David Rowe, VP-media director at Doremus, said that, at least for his small-business clients, Bloomberg offered to run ad pages scheduled for BusinessWeek SmallBiz in Bloomberg BusinessWeek at SmallBiz ad rates. SmallBiz, which folded at the end of last year, was a bimonthly with a rate base of 675,000; BusinessWeek has a rate base of 900,000. (Bloomberg BusinessWeek executives declined to be interviewed for this story.)
Chris Philip, chief experience officer at Doremus, commented that the number of b-to-b-specific ads in Bloomberg BusinessWeek “didn't matter” in his view.
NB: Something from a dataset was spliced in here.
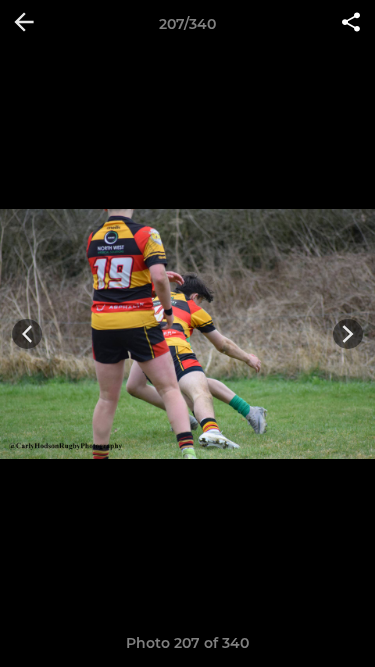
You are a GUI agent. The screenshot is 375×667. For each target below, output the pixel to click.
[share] (351, 24)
As the editorial becomes more in-depth and global in scope due to Bloomberg's reporting organization, “that's going to set them apart from the competition,” he said.
Frannie Danzinger, senior VP–media, North America, for GyroHSR, is also “thrilled” with the changes Bloomberg has instituted. After what she termed a “disconcerting 15 months” for the brand, she said the changes were “a sign of life. Smart marketers want to see their message in an environment that has vitality, a core strength of audience reach and high credibility with its readers and their peers. BBW is doing this in a very big way.”
In a market that lost 45% its advertising pages between 2005 and 2009, from almost 9,800 to about 5,100, according to Publishers Information Bureau figures, perennial No. 3 BusinessWeek increasingly fell behind. In 2005, it lagged then-leader Fortune (with the inclusion of Fortune Small Business pages) by 25%; in 2009, BusinessWeek trailed No. 1 Forbes by 36% and the Fortune brand by 35%. Pages for BusinessWeek Small Biz were not broken out by PIB, and Fortune Small Business was shuttered around the same time as SmallBiz.
Under its new ownership, Bloomberg BusinessWeek may take a run at No. 1, said Michael Parker, managing director at AdMedia Partners. With the chairmanship of Bloomberg BusinessWeek in the hands of Norman Pearlstine—a former editor at The Wall Street Journal and Time Inc., who joined Bloomberg L.P. in 2008 as chief content officer—“it's a strong possibility” that the company wants Bloomberg BusinessWeek to get to the top position, he said.